This document provides an initial approach to Service Quality Assurance, meant to be applied in the integration process of the Services existing under the EOSC-Synergy project, which eventually will be accessible as part of the EOSC offerings.
The criteria compiled in this document favours a pragmatic and systematic approach, putting emphasis on the programmatic assessment of the quality conventions. As such, the criteria herein compiled builds on the DevOps culture already established in the Software Quality Assurance baseline document [1], to outline the set of good practices that seek the usability and reliability of Services, and meet the user expectations in terms of functional requirements.
As a result, a Service, as conceived in this document, represents the following:
Web Service [2]:
A Web Service is an application or data source that is accessible via a standard web protocol (HTTP or HTTPS).

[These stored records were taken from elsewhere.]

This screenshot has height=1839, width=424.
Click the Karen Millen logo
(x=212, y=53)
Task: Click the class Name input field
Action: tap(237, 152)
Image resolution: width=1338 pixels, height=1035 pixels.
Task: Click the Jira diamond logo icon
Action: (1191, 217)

Web Services are designed to communicate with other programs, rather than directly with users.
Most Web Services provide an API, or a set of functions and commands, that can be used to access the data.
Web Application [3]:
Platform / Service Composition [4]:
Aggregation of multiple small services into larger services, according to a service-oriented (SOA) and/or microservices architecture.

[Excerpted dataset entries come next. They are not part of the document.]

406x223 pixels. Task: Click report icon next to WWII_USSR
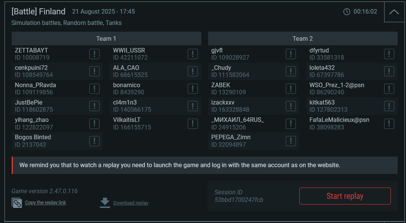tap(193, 54)
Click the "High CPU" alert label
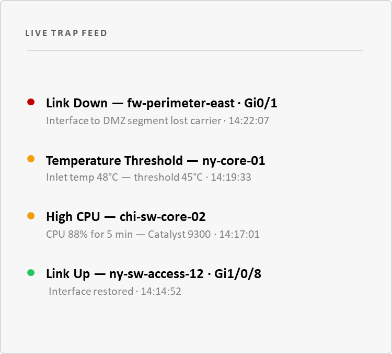The image size is (392, 354). (x=72, y=217)
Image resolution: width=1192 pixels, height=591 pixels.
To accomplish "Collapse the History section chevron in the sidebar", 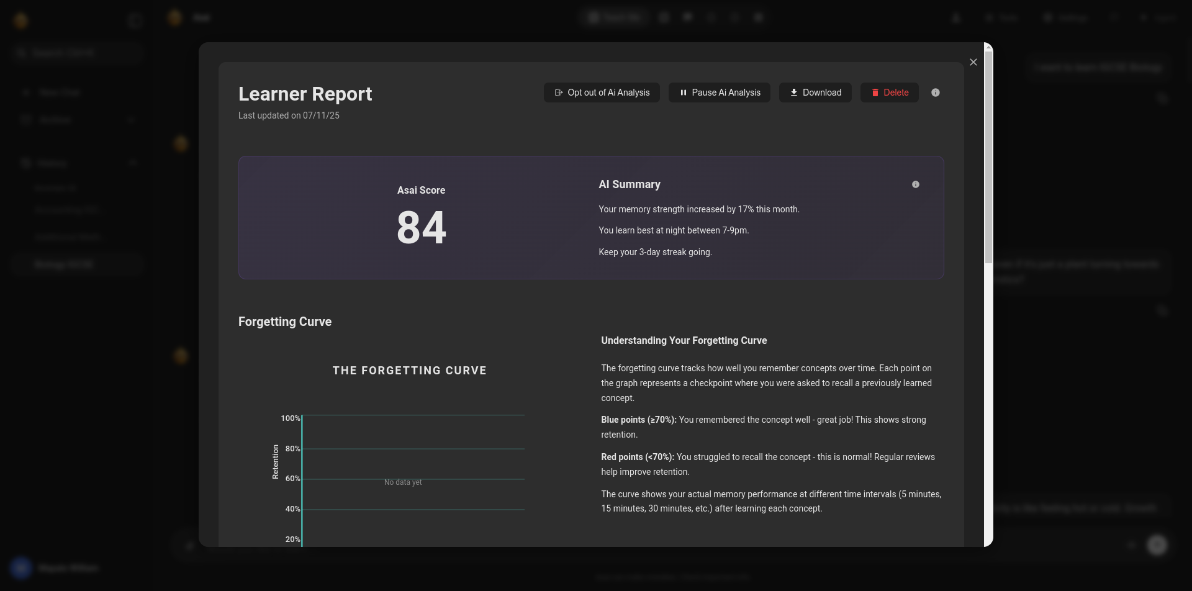I will [133, 163].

An integrated set of Web Services, Web Applications and software components.
Examples are: Web portals, Scientific portals and gateways, data repositories.
The herein proposed baseline, harnesses the capabilities of the quality factors in the underlying software to lay out the principles for attaining quality in the enabled services within the EOSC context. According to this view, service quality is the foundation to shape user-centric, reliable and fit-for-purpose services.
The Service Quality baseline aims at fulfilling the following goals:
Complement with a DevOps approach the existing approaches to assess and assure the quality and maturity of services within the EOSC, i.e. Technology Readiness Levels (TRLs) and EOSC Service Management System (SMS).
Build trust on the users by strengthening the reliability and stability of the services, with a focus on the underlying software, thus ensuring a proper realization of the verification and validation processes.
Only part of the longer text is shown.